[EXERCISE INPUT]
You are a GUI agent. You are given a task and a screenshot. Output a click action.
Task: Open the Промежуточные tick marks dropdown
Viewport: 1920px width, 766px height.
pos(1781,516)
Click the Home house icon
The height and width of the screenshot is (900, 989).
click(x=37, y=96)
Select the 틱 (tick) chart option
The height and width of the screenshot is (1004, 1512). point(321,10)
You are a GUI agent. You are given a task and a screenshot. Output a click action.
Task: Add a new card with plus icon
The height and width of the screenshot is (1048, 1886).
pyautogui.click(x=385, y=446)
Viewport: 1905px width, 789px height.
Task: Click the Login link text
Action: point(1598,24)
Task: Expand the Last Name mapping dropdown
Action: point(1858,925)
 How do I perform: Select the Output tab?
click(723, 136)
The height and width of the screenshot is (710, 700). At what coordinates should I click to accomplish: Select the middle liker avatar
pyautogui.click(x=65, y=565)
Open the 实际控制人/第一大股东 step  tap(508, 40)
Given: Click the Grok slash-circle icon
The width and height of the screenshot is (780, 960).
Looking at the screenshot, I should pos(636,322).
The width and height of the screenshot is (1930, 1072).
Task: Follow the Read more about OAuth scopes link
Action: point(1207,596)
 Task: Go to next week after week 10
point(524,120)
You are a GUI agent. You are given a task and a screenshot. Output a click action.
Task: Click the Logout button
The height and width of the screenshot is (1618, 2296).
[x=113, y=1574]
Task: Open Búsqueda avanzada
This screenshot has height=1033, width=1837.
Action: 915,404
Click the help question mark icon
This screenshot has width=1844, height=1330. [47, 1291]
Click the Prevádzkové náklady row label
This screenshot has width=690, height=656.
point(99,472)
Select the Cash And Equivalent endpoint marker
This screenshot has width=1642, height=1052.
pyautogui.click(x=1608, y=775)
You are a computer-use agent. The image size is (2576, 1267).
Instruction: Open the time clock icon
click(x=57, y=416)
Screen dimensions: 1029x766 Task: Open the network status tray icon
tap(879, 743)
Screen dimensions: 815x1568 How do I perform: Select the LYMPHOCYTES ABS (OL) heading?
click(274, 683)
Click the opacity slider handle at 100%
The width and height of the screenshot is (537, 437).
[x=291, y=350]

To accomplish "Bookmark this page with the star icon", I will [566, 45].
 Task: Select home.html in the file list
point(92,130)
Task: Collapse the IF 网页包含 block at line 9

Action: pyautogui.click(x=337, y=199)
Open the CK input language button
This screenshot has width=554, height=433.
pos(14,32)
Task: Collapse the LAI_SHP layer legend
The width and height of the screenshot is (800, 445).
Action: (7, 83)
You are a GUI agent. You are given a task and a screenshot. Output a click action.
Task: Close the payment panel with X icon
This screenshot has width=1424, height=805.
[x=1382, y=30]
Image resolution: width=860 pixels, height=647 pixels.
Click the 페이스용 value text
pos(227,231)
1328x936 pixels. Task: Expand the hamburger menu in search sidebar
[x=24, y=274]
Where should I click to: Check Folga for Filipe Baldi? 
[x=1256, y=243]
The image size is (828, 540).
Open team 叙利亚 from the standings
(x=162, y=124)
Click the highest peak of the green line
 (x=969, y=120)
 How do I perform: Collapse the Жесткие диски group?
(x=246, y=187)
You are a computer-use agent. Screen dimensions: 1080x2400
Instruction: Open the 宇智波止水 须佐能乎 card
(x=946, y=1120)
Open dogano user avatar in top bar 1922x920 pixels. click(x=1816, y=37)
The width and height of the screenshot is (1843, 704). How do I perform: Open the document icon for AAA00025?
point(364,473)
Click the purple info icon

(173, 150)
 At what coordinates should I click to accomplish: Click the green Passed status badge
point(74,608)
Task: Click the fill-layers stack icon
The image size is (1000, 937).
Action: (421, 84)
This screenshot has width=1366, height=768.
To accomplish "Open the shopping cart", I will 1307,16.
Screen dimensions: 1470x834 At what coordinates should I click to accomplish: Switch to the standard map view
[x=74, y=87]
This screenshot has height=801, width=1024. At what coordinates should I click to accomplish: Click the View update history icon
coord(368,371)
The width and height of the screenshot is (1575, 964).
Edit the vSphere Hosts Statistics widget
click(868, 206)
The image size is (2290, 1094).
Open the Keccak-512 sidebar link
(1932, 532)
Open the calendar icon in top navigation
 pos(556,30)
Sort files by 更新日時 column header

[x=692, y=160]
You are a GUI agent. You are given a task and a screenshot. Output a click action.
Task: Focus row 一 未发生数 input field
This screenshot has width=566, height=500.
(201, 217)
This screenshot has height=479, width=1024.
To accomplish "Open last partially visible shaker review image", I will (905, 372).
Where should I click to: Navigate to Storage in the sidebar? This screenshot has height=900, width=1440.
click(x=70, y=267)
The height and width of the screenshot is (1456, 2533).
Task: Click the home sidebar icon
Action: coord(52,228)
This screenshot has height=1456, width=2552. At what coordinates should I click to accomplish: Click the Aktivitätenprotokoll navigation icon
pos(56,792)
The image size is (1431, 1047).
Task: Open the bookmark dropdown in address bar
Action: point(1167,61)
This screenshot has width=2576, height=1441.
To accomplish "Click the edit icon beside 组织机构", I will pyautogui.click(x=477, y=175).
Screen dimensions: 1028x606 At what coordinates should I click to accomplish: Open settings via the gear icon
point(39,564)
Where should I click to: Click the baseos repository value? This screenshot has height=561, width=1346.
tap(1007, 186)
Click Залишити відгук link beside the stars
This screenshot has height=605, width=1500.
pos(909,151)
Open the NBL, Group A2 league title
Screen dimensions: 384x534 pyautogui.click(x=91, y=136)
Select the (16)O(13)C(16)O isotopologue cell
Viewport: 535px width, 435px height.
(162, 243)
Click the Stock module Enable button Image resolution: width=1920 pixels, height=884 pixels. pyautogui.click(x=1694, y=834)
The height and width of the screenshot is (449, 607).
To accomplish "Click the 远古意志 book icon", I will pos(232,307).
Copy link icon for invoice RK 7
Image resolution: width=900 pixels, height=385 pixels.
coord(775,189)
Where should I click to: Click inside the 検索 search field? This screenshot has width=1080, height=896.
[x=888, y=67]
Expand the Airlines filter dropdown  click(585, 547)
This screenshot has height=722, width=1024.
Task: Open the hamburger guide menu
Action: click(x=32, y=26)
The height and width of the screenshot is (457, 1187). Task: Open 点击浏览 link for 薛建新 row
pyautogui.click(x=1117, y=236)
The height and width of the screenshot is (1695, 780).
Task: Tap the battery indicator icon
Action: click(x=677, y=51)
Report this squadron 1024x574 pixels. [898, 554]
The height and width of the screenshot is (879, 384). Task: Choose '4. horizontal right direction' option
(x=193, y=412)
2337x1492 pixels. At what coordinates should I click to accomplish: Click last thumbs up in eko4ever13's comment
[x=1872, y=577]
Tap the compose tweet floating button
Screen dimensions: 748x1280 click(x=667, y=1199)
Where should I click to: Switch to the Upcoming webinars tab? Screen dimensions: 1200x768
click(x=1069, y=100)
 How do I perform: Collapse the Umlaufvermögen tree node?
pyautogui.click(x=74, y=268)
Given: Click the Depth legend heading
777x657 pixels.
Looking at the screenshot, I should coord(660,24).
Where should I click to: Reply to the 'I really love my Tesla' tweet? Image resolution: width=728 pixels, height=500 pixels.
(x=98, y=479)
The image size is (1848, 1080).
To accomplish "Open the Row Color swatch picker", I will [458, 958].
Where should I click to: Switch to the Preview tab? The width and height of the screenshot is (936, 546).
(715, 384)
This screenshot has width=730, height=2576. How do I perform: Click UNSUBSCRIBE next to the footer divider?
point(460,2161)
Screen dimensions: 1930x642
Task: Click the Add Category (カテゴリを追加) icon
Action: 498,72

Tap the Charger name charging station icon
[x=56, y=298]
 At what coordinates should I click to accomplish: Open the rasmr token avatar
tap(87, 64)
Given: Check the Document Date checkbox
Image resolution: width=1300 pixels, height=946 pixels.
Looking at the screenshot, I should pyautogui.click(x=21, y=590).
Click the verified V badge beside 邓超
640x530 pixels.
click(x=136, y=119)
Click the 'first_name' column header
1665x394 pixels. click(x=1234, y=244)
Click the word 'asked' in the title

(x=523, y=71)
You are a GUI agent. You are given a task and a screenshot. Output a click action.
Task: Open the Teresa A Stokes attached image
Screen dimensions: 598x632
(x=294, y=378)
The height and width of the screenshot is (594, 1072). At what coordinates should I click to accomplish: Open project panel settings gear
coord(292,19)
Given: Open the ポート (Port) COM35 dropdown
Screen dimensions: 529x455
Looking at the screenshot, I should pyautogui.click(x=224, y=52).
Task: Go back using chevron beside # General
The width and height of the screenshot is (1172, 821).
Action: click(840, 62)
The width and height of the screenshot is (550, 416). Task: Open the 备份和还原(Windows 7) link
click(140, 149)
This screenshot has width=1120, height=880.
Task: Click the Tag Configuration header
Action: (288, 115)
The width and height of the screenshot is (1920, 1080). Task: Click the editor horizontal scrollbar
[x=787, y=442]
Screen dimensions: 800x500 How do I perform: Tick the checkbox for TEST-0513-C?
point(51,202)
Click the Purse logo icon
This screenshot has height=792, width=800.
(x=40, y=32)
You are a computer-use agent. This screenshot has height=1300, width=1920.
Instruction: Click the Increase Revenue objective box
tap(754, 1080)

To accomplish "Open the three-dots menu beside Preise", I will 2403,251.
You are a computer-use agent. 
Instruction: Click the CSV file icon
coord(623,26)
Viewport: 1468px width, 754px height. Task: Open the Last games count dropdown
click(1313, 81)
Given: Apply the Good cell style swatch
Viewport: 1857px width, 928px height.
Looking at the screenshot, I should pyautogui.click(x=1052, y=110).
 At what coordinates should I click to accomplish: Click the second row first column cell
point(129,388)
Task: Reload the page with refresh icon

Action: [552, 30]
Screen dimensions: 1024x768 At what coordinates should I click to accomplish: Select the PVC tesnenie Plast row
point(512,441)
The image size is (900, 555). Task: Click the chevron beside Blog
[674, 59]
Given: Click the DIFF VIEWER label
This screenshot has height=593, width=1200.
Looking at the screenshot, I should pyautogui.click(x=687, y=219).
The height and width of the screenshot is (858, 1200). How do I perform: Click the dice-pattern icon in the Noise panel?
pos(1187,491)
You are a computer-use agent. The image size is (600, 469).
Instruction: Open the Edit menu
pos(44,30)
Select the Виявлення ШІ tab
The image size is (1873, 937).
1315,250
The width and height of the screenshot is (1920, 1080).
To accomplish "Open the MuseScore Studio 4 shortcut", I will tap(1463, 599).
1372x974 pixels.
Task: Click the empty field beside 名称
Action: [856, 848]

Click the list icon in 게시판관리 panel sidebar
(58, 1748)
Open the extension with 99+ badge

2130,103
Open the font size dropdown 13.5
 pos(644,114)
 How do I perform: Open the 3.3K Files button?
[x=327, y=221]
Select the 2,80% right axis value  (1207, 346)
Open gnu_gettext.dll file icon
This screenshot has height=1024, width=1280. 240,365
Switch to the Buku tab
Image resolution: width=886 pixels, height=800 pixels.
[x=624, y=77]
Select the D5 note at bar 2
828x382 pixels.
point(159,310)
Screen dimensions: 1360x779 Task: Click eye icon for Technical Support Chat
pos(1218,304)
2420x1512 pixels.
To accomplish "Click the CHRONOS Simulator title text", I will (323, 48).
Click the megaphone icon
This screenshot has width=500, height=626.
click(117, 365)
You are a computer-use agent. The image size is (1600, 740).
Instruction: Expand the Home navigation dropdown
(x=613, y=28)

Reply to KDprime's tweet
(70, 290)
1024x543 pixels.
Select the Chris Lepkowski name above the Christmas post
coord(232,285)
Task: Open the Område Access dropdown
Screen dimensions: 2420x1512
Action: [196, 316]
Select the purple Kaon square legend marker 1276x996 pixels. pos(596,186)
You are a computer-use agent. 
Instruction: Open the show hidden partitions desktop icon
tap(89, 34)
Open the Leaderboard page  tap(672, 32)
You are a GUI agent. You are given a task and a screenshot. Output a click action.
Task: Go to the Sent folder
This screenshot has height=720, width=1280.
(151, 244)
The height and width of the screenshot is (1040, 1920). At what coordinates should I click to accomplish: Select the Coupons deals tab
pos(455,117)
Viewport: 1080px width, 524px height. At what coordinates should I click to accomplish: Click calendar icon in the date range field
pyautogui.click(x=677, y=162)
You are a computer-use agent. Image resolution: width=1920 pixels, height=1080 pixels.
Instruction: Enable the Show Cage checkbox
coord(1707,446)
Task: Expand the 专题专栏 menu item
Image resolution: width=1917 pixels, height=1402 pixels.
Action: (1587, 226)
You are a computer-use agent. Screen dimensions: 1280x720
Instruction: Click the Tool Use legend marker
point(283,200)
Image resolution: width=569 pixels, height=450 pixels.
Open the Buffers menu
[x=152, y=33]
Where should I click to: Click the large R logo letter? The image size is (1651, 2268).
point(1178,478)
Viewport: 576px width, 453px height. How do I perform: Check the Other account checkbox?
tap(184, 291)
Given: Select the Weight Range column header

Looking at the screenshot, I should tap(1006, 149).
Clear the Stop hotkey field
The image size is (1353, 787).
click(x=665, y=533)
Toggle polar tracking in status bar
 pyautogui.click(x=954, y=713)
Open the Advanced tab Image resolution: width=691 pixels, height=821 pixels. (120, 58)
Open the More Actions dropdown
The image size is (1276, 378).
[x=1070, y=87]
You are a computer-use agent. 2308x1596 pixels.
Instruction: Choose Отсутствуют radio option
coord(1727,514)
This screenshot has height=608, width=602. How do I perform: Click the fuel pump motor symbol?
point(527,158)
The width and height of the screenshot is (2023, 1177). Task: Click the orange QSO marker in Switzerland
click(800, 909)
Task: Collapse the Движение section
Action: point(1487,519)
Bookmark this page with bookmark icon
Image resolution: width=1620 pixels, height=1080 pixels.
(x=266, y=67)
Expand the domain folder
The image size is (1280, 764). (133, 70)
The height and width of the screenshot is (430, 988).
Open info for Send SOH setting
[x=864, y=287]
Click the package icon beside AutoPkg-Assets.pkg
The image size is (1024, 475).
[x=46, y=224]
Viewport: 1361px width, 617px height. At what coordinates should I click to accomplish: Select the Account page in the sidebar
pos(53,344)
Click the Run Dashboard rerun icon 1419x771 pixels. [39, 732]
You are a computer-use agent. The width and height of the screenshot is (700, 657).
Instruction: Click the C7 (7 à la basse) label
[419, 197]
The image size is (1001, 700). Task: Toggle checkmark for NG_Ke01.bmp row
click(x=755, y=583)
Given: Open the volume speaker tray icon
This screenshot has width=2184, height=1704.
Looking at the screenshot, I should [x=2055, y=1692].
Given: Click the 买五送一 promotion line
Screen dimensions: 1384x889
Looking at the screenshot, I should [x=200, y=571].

[DIRECTION] Render the stretch of material from the line containing "Click the Run" through the line containing "Looking at the screenshot, I should [x=2055, y=1692]." as a Markdown table with two columns, No. and Text. Give one numbered row per line and leave out any blank lines.

[SOLUTION FOR THIS EXERCISE]
| No. | Text |
|---|---|
| 1 | Click the Run Dashboard rerun icon 1419x771 pixels. [39, 732] |
| 2 | You are a computer-use agent. The width and height of the screenshot is (700, 657). |
| 3 | Instruction: Click the C7 (7 à la basse) label |
| 4 | [419, 197] |
| 5 | The image size is (1001, 700). Task: Toggle checkmark for NG_Ke01.bmp row |
| 6 | click(x=755, y=583) |
| 7 | Given: Open the volume speaker tray icon |
| 8 | This screenshot has width=2184, height=1704. |
| 9 | Looking at the screenshot, I should [x=2055, y=1692]. |